From our vantage point, shareholder activism has shown no signs of slowing down and we expect 2016 will be a banner year for activists. We believe the rise of new activist investors will continue to fuel this growth. As a result, boardrooms would be well advised to enter into early and constructive engagement with these new activists and take seriously their perspectives and views on maximising value for all shareholders.
About The Author:
Activist & Equity Investment Practice Chair Steve Wolosky is a nationally recognized corporate and securities lawyer who counsels clients in the areas of proxy contests and mergers and acquisitions.
A pioneer in shareholder activism, Steve spearheaded Olshan’s Activist & Equity Investment Practice more than 20 years ago. Today, he is one of the leading lawyers in the country advising hedge funds and investment partnerships on activist situations in the United States and worldwide. Steve advises on some of the most high-profile activist campaigns year-in, year-out. Most notably, Steve led the pre-eminent proxy contest of 2014 representing Starboard Value’s unprecedented, “extraordinary,” and “historic” victory in its election contest against Darden Restaurants, Inc. In international news-making cases, Steve represented foreign clients who successfully obtained board representation for the first time in both Japan and South Korea. Steve has led over 400 proxy contests for board representation in his career.

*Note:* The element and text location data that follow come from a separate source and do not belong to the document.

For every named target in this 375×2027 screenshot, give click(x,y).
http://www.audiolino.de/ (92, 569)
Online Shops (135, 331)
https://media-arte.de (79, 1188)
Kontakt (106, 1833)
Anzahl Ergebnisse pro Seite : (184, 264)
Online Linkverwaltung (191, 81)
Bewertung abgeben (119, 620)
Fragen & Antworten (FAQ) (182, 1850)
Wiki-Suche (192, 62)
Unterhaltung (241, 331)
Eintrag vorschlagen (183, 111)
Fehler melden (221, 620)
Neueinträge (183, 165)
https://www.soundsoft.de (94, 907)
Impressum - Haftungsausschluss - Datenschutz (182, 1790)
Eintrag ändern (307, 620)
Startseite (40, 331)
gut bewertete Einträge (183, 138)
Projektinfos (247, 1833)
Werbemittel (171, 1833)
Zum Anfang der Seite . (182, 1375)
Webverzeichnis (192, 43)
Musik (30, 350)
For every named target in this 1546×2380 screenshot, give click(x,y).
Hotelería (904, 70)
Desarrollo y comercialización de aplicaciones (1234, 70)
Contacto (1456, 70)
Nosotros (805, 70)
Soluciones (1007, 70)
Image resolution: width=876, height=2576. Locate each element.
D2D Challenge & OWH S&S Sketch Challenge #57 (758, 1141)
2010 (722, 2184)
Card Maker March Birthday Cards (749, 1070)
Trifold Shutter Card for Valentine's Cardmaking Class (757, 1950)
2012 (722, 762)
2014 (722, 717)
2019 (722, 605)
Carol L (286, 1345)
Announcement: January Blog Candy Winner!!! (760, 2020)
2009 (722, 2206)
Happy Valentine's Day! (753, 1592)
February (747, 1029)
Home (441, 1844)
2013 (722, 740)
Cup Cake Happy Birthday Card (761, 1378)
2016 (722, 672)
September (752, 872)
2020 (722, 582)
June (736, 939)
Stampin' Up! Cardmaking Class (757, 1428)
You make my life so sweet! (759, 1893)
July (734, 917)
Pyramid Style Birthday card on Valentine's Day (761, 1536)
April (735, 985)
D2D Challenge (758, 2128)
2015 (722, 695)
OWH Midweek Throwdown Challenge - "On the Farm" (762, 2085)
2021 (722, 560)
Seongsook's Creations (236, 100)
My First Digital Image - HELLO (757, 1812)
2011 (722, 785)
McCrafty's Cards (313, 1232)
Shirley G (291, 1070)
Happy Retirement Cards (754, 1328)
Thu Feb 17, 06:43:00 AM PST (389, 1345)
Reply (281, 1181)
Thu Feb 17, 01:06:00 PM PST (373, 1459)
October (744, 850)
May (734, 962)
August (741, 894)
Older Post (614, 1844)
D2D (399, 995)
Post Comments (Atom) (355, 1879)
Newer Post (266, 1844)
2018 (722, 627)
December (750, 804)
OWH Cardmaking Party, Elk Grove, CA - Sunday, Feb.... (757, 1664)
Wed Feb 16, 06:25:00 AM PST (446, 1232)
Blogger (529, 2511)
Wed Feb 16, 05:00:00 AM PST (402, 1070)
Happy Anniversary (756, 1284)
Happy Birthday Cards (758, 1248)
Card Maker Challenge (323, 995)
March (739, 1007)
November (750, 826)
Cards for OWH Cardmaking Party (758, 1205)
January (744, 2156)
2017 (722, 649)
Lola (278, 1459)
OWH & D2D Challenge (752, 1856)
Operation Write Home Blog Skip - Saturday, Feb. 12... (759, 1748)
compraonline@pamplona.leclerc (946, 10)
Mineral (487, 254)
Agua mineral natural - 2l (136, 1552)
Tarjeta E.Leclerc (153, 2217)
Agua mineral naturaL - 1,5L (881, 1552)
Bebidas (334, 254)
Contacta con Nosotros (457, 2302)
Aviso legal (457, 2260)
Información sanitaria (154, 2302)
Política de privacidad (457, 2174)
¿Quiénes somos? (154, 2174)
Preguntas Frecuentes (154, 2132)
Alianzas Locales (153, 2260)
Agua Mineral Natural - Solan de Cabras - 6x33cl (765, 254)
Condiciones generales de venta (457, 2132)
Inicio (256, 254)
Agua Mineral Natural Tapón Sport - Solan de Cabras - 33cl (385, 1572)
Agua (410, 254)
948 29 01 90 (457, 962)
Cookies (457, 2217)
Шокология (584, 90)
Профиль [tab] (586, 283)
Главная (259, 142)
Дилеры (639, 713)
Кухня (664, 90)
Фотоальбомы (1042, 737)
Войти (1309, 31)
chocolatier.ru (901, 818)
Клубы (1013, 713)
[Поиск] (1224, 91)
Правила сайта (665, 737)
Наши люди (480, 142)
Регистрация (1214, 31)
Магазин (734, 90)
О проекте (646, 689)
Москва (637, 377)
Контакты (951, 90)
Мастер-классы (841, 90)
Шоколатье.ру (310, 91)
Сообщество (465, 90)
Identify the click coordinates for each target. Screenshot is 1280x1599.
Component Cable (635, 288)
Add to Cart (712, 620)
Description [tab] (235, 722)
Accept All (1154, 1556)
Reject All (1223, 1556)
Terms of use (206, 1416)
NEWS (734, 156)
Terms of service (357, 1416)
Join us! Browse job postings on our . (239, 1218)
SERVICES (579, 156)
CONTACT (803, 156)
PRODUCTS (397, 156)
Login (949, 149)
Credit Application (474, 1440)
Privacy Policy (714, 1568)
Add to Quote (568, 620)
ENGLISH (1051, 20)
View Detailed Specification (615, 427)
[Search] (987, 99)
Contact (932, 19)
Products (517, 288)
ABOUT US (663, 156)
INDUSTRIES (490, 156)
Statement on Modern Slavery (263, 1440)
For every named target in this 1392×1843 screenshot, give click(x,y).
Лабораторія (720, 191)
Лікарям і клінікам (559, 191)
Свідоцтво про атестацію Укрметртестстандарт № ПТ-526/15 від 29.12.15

Steve also advises clients in negotiating mergers and acquisitions and hostile takeovers of public companies. He has extensive experience representing public and private issuers of debt and equity securities, purchasers and sellers in mergers, stock and asset transactions, and investment funds in their formation, capital raising and investment transactions. Steve frequently counsels corporate clients in corporate planning and structuring activities, corporate governance matters, dealings with stock exchanges, and public company compliance matters.